(Data items)
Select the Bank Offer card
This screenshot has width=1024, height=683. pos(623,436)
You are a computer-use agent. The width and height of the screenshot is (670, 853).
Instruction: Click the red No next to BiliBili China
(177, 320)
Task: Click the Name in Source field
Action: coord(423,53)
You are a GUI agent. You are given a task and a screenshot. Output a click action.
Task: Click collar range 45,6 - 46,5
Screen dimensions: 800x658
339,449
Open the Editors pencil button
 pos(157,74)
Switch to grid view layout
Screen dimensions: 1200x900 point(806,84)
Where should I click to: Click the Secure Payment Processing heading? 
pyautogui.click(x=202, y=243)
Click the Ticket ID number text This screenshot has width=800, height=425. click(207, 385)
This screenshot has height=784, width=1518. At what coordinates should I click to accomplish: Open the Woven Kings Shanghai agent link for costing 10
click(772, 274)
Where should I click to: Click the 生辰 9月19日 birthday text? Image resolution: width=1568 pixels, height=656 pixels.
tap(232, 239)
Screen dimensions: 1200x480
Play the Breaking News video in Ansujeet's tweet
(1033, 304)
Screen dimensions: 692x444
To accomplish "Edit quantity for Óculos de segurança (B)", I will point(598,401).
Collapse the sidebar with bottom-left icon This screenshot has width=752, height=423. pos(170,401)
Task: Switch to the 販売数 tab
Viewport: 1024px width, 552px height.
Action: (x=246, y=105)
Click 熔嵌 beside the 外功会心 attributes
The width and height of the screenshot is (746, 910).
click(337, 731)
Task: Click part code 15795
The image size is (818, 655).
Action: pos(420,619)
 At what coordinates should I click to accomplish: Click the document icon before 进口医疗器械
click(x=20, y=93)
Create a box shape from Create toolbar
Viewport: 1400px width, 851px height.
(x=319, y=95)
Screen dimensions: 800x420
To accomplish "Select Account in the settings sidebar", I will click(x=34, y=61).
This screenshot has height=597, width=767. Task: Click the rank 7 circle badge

## Exercise directions
Copy out each line of the records that holds the string "sidebar".

## Solution for this problem
Collapse the sidebar with bottom-left icon This screenshot has width=752, height=423. pos(170,401)
To accomplish "Select Account in the settings sidebar", I will click(x=34, y=61).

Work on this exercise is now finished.